A year later, a few days after the Wildcats lost the A-League final, Lilley was told that Hershey Entertainment and Resorts would no longer fund the team. The Wildcats went from league runner-ups to a defunct team in a matter of days.
“It was really, really disappointing and frustrating,” Lilley recalled.
The Harrisburg City Islanders would bring pro outdoor soccer back to the region in 2004 and had a similar track record of success before the team was put on hiatus two seasons ago. The legacy of soccer in central Pennsylvania that dates back to a Harrisburg Heat indoor team Lilley, Pulisic, former City Islanders head coach Bill Becher all played for remains with the continued impact players from that region of the state have had on the game.

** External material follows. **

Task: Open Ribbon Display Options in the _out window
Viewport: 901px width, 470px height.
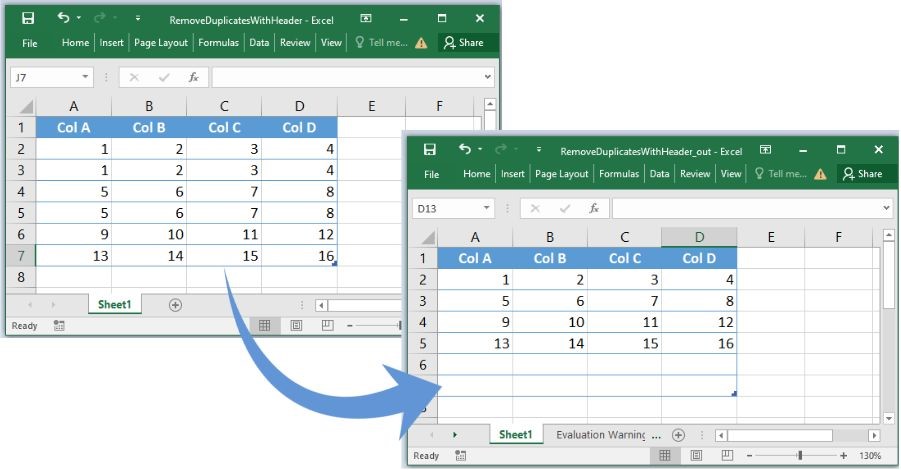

The Olympic qualifying tournament in Hershey remains as a historical marker of that fact.
A decade before MLS finally came to town, Hershey was the epicenter of soccer not only in Pennsylvania but in the country, if only for those five nights that saw the U.S. come up short in the final but still qualify for the Olympics, something they’ve done only once since. The team made it to the semifinals in Sydney, falling to Spain in the semifinal.
“That was honestly one of the coolest experiences of my career,” Albright said. “I’d probably put the Olympics at one for me because I didn’t play at the World Cup. The World Cup would be two and qualifying third because of where it was and the amount of family that was able to be at the games.”